I'm afraid you'll have to express yourself in some more detail and avoid hollow cliches. This is a complex and nuanced debate.
you can't say anything anymore without qualifying it to the nth degree and sugarcoating it and making it as bland as possible, just in case someone somewhere feels that some thing you said was some how offending
and guess what? even then, people are going to get offended
there is a limit to how much you can sugarcoat everything you say in public, and i think the us has passed that limit into oversensitive territory
you are right, it is nuanced
my strategy is to say "sorry" when it's due, rather than overthink every minute iota. of course, i'm not running for office and i don't live in the us
Countering natural behavior with culture is what humans do, for better or worse.
If you really care :-) :
I had the chance to be raised and still live in a very mixed part of Paris. There is racism, of course, and for example I can remember how kids of Portuguese descent were the object of mockery back when I was young. (That's significant because today it's put under the carpet as if it never occurred. It seems nobody even remember!).
That makes you think about bias, how bias turn into systematic racism, etc. That makes you discover how people of course cluster around commonalities but also like to share and connect with others when given a safe context.
Racism is quite pervasive in France, and for example younger generations make it a central part of their dialogue and jokes. But many people are working toward inclusiveness too.
Just like women equality and wealth sharing, non-discrimination is not solved thing in any given society: it's a constant challenge to tackle, probably without an end in sight.
It's probably the same for individuals: how can I be more inclusive? Less biased toward others?
It's sad but that seems to be the state of affairs and I don't expect this to get any better in the next couple of centuries. Barring an alien invasion that gives us a reason to play 'us' against 'them' on a bigger stage I doubt humanity will be able to really overcome this particular hurdle. Which is sad because it is a large driver behind all the violence and misery in the world.
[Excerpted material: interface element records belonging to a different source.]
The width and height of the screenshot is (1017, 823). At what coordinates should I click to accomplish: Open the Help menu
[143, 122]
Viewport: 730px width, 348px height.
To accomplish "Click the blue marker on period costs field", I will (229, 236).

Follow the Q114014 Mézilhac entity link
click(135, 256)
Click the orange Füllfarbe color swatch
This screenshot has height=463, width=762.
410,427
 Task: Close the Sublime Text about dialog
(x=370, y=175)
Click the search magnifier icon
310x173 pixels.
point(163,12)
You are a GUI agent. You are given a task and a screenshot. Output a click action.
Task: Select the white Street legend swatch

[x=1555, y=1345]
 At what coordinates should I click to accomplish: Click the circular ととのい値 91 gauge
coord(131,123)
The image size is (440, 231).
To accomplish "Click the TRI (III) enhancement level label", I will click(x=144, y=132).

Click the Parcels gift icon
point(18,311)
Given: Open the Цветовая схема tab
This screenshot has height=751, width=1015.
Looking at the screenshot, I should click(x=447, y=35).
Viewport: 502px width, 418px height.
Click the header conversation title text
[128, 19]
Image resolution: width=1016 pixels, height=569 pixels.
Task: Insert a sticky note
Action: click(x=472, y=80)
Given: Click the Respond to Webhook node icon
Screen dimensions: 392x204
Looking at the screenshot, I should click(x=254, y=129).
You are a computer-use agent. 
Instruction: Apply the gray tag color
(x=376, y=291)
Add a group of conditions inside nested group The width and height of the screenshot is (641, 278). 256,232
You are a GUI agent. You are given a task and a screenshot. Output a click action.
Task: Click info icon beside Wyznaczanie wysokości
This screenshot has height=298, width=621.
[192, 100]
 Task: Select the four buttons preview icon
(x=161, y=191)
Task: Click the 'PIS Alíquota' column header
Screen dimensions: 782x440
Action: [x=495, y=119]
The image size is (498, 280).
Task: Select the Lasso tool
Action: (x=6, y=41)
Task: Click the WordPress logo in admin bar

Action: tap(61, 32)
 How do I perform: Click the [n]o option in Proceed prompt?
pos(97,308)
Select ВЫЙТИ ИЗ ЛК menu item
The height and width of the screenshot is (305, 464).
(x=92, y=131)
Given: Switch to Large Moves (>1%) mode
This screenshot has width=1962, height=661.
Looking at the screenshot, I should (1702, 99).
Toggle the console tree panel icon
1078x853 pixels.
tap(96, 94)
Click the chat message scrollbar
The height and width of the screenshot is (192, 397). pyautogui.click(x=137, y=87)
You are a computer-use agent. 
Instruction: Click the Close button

b) what do you mean by "not like us"? in some ways, no human being on the planet is "like" me, in others, everyone is.
B) Everything. Me against my brother, me and my brother against my cousin. Me and my cousin against the world. Likeness could be anything that a person deems important. Race, religion, football teams, harry potter vs lotr, dota vs lol.
Even if that was true, which it isn't, why do you think that means we should give up and speak or write carelessly? Why do you object to improvement/progress?
Because it is neither progress nor improvement. Thought policing is harmful and stupid.